Manchester United have been chasing Luke Shaw all summer and are today widely reported to have finally conceded they will have to pay top dollar and meet Southampton's £34m asking price to land the starlet, but if there's an even an ounce of truth in that obscene valuation then the recruitment policy at Old Trafford needs an urgent review.
Now before Saints and Red Devils fans gather together to render that view redundant such a sweeping statement is no way an attack on Shaw, who is hugely talented and just a month shy of his 19th birthday has already amassed 60 Premier League appearances and three England caps as a marker of his potential.
Shaw has proven capable of making a strong impact during two full seasons in a Southampton side on the up, but surely United's stock has not crashed to the extent that they are considering shattering the world-record transfer for a teenager just to sign a young full-back, has it?
THE GAME HAS GONE
Over the last five years fans of top clubs have become accustomed to eye-watering transfer fees for stars not fit to match steep valuations, I'm looking at you Fernando Torres and Andy Carroll, but let's take stock of what it would mean if United are indeed laying out that ridiculous sum for Shaw.

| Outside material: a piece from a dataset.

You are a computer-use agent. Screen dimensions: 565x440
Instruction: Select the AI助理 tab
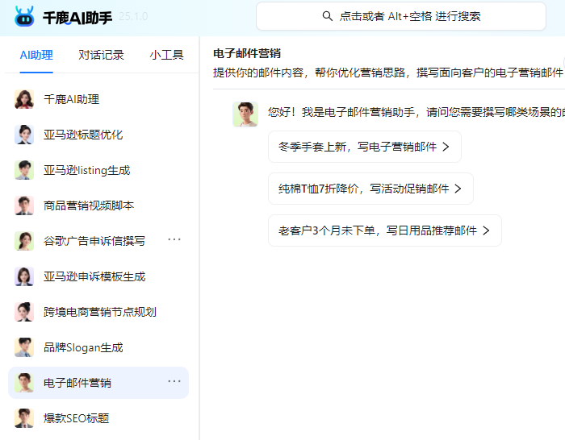click(36, 55)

First things first, United are setting a dangerous precedent by proving willing to pay over the odds to secure Shaw's services. Louis van Gaal's side need at minimum four quality additions to a squad which fell woefully short of expectation last season, so imagine the kind of crazy sums top clubs will ask for their prized assets if United come calling after signing Shaw.
WOODWARD UNDER THE MICROSCOPE
United executive vice-president Ed Woodward is already under massive pressure to make sure there's no repeat of last summer's utter fiasco in the transfer market, which saw the defending Premier League champions court Cesc Fabregas, Wesley Sneijder and co but fail to land a top playmaker.

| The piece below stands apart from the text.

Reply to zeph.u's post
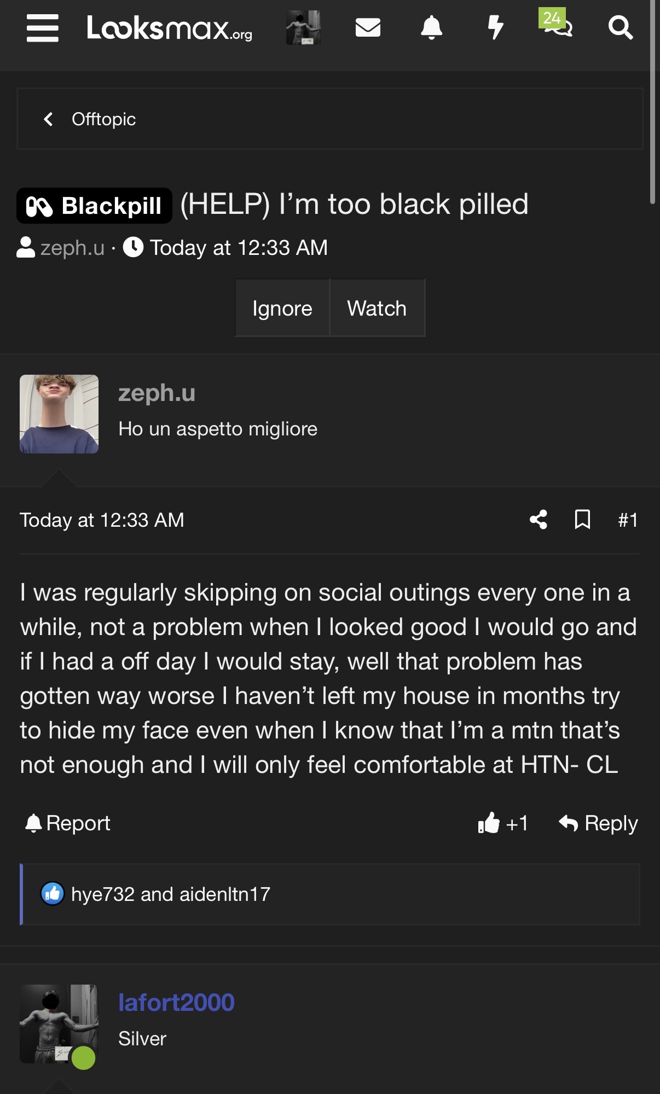Viewport: 660px width, 1094px height. coord(599,823)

Former Red Devils chief David Moyes did of course eventually get the gift of Juan Mata in January, at an inflated club-record figure of £37.1m I might add, but this new cavalier attitude to spending at the Theatre of Dreams is a very dangerous precedent to set.
Wages also don't seem to be an obstacle to any deal, with Shaw to be offered a deal worth £100,000-a-week, at the age of 18. Surely any football fan with a grip on reality can't justify that figure, it's utter lunacy.
EUROPE HOLDS ALTERNATIVES
What makes the Shaw deal look silly purely in business terms, whether agreed or not, is that there are a far cheaper alternatives at a similar if not more advanced level of experience and quality across the continent.
Van Gaal is working with one right now as Netherlands boss at the World Cup, Ajax pass master Daley Blind.
The 24-year-old showed his full repertoire of skills in Holland's opening Group B clash against Spain, chipping a delicious through-ball towards Robin van Persie to create arguably the most memorable moment of the tournament so far, a gravity-defying header.
Blind also set up a strike for Arjen Robben in that match and impressed considerably with his work-rate and positional sense at wing-back, and is quite remarkably available to any club willing to pay Ajax a fee in the region of £12m this summer.
If Southampton could fetch that exorbitant fee for Shaw and get Blind as his replacement while banking just shy of £20m that represents superb business for the South Coast side, while also going a large part of the way to paying for the modernisation of their Staplewood training ground.
THE PRICE OF SUCCESS
United fans have every right to be concerned that the second most expensive signing in the club's history will be an inexperienced, raw talent, but will hope strong early form can make sure the weight of a considerable price tag doesn't weigh on Shaw's shoulders.
Red Devils veteran Patrice Evra has signed on for another season and will help to ease the transition, but even at his very best the French international, one with 58 caps no less, would never have commanded a fee even close to the one being banded about for Shaw like it matters little.
Shaw could go on and play for United across a glorious decade and pay back every penny of that hefty outlay, but somehow it doesn't sit right that one of English football's brightest prospects will be under massive pressure before hitting the age of 20, rather than learning his trade and steadily rising to the top of the game.